# Strawberry Ghost Meringues



## kitchenelf (Oct 30, 2003)

Strawberry Ghost Meringues - (Low Fat Treat)

Ingredients:
Three large egg whites 
1/4 teaspoon salt 
1/4 teaspoon cream of tartar
1/2 cup strawberry powder such as Nestle Nesquick
1/2 cup granulated sugar
1 teaspoon vanilla extract
Semi-sweet chocolate mini chips 

Directions:
Preheat oven to 200-degrees. Lightly grease and flour baking sheets. 

Beat egg whites, salt and cream of tartar in small mixer bowl until soft peaks form. Gradually add flavored powder, sugar and vanilla extract; beat until stiff peaks form and mixture is glossy.
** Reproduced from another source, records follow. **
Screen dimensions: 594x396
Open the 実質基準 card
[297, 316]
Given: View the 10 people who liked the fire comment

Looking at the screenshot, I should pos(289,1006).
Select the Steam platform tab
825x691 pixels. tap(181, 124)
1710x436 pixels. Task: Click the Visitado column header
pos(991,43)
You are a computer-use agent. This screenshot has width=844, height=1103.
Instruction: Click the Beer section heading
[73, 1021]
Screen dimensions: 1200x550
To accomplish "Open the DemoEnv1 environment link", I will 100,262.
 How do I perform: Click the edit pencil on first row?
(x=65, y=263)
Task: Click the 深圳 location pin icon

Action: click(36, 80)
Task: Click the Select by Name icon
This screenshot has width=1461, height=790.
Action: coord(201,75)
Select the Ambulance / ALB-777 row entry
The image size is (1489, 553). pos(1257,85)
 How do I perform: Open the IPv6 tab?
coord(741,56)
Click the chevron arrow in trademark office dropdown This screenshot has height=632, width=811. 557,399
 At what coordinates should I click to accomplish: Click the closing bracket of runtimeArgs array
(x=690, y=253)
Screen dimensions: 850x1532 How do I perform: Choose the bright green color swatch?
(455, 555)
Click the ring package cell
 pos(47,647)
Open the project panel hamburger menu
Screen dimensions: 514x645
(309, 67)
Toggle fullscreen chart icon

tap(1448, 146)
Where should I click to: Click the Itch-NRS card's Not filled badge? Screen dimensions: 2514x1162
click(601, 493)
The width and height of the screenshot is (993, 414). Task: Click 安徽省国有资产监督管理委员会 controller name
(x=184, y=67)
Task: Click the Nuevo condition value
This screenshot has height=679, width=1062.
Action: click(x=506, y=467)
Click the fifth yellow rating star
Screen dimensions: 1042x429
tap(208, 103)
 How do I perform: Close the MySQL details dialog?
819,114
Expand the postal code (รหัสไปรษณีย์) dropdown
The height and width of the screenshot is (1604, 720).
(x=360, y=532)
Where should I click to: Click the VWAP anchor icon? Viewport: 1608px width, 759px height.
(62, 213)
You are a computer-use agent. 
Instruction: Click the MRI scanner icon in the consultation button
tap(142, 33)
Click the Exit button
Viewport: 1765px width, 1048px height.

Spoon meringue into gallon-size heavy plastic bag, then cut a 1/4-inch wide opening at the tip. 

Pipe meringue onto baking sheets into ghostly shapes about 1/4 to 1/2-inch-thick and two to four-inches wide, and four to six-inches long, spacing 2-inches apart. To make eyes, lightly press mini morsels into meringue. 

Bake for one hour, 15 minutes or until meringues are firm to the touch. Turn oven off. Allow meringues to cool in oven for one hour. Remove from oven. Slide spatula under meringues to release. Store at room temperature in airtight container for up to three days. 

***Recipe originally posted by Filus


----------